Dataset excerpts:
[Start of section]

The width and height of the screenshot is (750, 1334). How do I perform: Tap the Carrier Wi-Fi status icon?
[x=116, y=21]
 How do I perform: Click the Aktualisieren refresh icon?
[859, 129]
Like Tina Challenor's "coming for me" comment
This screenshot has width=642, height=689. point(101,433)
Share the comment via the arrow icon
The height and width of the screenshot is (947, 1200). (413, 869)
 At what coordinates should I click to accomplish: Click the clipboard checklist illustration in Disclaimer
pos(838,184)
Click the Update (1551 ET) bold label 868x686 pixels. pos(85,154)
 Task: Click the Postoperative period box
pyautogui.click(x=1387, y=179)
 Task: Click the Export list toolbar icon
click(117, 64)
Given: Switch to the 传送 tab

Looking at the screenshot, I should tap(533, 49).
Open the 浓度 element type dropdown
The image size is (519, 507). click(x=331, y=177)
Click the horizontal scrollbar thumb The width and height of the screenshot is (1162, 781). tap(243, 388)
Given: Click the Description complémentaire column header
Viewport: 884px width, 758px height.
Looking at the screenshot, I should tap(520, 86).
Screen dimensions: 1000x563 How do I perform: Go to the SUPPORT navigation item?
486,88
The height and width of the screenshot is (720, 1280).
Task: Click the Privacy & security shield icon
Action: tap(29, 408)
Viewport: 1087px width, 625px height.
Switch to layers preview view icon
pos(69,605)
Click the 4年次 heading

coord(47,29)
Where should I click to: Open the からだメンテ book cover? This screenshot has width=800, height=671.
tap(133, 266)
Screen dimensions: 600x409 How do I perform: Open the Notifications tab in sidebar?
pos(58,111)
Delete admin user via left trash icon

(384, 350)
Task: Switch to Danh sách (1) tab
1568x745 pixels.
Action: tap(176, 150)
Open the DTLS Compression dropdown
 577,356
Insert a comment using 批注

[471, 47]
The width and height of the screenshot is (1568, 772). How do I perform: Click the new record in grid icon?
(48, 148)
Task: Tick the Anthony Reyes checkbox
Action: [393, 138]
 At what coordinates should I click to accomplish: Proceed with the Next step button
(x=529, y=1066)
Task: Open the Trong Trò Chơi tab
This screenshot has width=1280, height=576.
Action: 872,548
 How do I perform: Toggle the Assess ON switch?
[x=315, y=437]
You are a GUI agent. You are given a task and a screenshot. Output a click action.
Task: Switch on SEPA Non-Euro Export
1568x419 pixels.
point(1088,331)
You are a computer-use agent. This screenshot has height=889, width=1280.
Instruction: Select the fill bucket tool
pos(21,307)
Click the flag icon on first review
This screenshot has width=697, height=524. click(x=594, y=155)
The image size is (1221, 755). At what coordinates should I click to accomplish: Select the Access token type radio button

[End of section]

● **PROBLEM REQUIREMENTS**
Copy each line above that has the word "agent".

● **TASK OUTPUT**
You are a GUI agent. You are given a task and a screenshot. Output a click action.
You are a computer-use agent. This screenshot has height=889, width=1280.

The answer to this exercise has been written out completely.